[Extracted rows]
* * *

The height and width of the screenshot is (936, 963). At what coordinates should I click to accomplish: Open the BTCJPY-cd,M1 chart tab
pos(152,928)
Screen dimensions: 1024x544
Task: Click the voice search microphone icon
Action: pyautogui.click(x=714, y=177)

* * *

JOB: Copy every one of the rows above exactly, line for line, with nothing changed.

RESULT OF THE TASK:
The height and width of the screenshot is (936, 963). At what coordinates should I click to accomplish: Open the BTCJPY-cd,M1 chart tab
pos(152,928)
Screen dimensions: 1024x544
Task: Click the voice search microphone icon
Action: pyautogui.click(x=714, y=177)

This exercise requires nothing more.